*Required task*.
Reproduce every line of the records below word for word, and leave the pictures out.

*Information given*.
»»

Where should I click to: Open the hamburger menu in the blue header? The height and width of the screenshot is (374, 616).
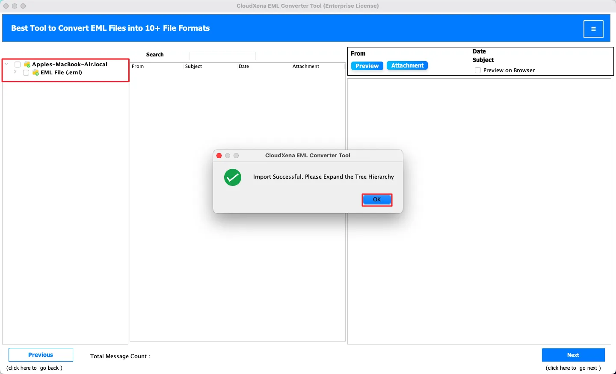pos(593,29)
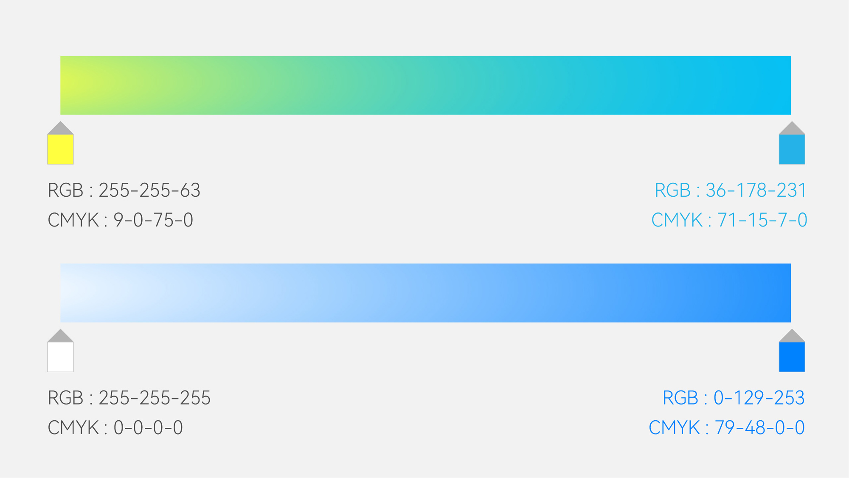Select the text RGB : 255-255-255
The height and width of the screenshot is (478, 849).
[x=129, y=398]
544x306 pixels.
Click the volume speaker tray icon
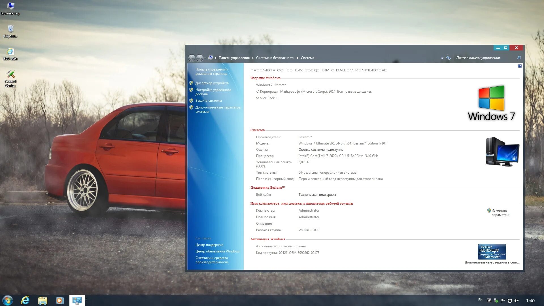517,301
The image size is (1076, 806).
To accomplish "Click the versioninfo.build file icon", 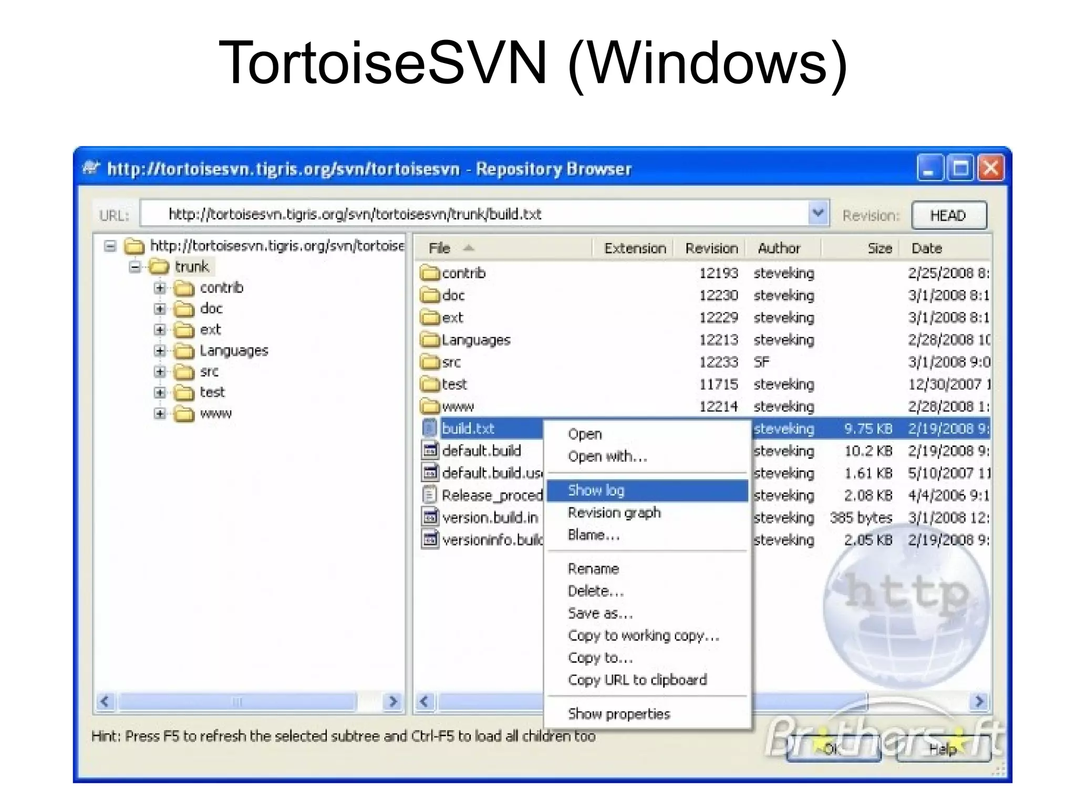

««

*Solution to the problem*.
Where should I click to: Open the hamburger menu in the blue header? The height and width of the screenshot is (374, 616).
pos(593,29)
Select the text RGB : 255-255-255
The height and width of the screenshot is (478, 849).
[x=129, y=398]
544x306 pixels.
Click the volume speaker tray icon
517,301
The image size is (1076, 806).
To accomplish "Click the versioninfo.build file icon", 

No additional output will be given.